▸ **TEXT SECTION**
Question : $\angle A$ of $\triangle ABC$ is a right angle. $AD$ is perpendicular on $BC$. If $BC= 14$ cm and $BD= 5$ cm, then measure of $AD$ is:

Option 1: $2\sqrt5$ cm

Option 2: $\sqrt5$ cm

Option 3: $3\sqrt5$ cm

Option 4: $3.5\sqrt5$ cm

Question : If $\triangle ABC$~$\triangle PQR$, the ratio of perimeter of $\triangle ABC$ to perimeter of $\triangle PQR$ is 36 : 23 and QR = 3.8 cm, then the length of BC is:

Option 1: $4 \frac{103}{121} cm$

Option 2: $3 \frac{109}{121} cm$

Option 3: $5 \frac{109}{115} cm$

Option 4: $3 \frac{107}{115} cm$

Question : $\triangle{ABC}$ is a right angled triangle. $\angle \mathrm{C}=90°$, AB = 25 cm and BC = 20 cm. What is the value of $\mathrm{sec}\; A$?

▸ **Data drawn from a collection**
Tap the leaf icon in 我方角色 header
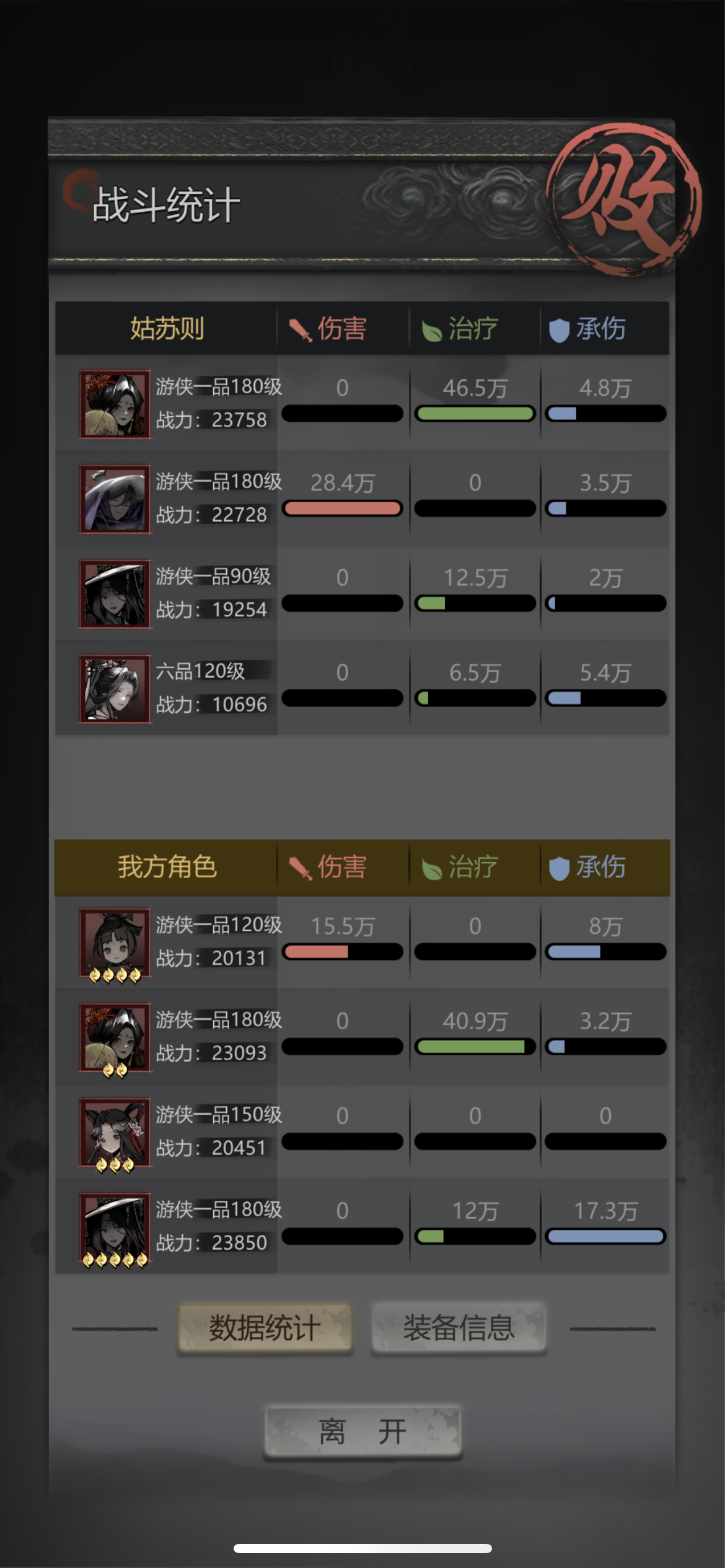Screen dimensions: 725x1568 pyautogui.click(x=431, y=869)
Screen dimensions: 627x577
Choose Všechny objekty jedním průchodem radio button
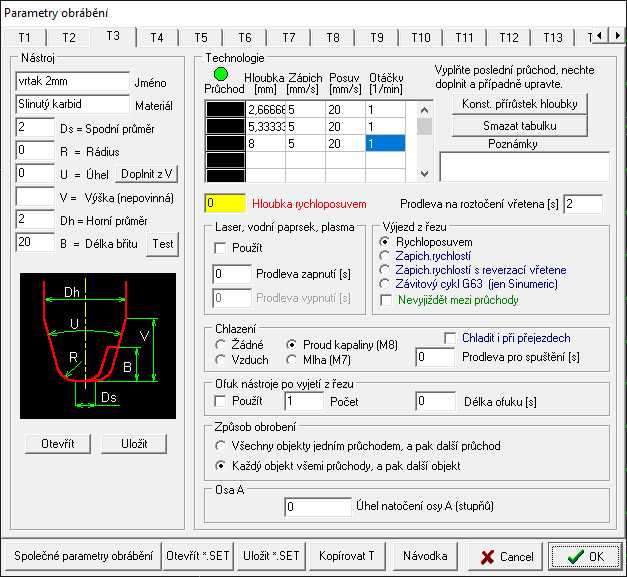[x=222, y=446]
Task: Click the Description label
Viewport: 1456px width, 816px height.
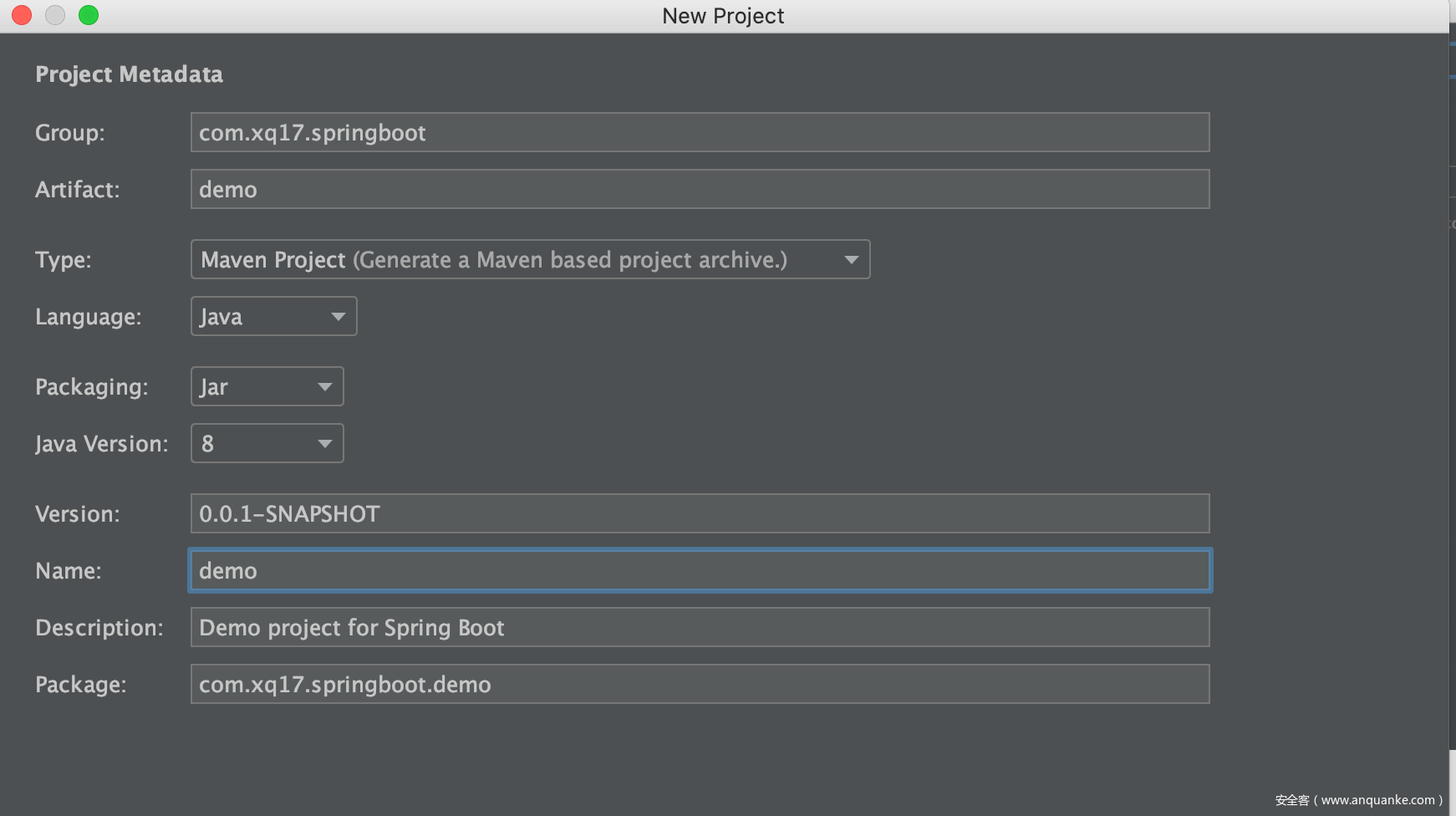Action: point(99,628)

▸ **EXERCISE REQUIREMENTS**
1. List every answer option given for the first question in the geometry quiz.
2. Check each statement against the geometry quiz and answer yes or no, quoting the words that decide it: (a) In the second question, QR measures 3.8 cm. (b) In the second question, the ratio of the perimeter of triangle ABC to that of triangle PQR is 23 : 36. (c) In the third question, the right angle is at vertex B.
3. Continue the geometry quiz from its last question onward.

▸ **EXERCISE RESPONSES**
1.
$2\sqrt5$ cm
$\sqrt5$ cm
$3\sqrt5$ cm
$3.5\sqrt5$ cm

2.
(a) Yes: "QR = 3.8 cm"
(b) No: "the ratio of perimeter of $\triangle ABC$ to perimeter of $\triangle PQR$ is 36 : 23"
(c) No: "$\angle \mathrm{C}=90°$"

3.
Option 1: $\frac{5}{3}$

Option 2: $\frac{4}{5}$

Option 3: $\frac{4}{3}$

Option 4: $\frac{5}{4}$

Question : $\triangle \mathrm{RMS}$ is right-angled at M. The length of the base, RM = 4 cm and the length of perpendicular MS = 3 cm. Find the value of $\sec R$.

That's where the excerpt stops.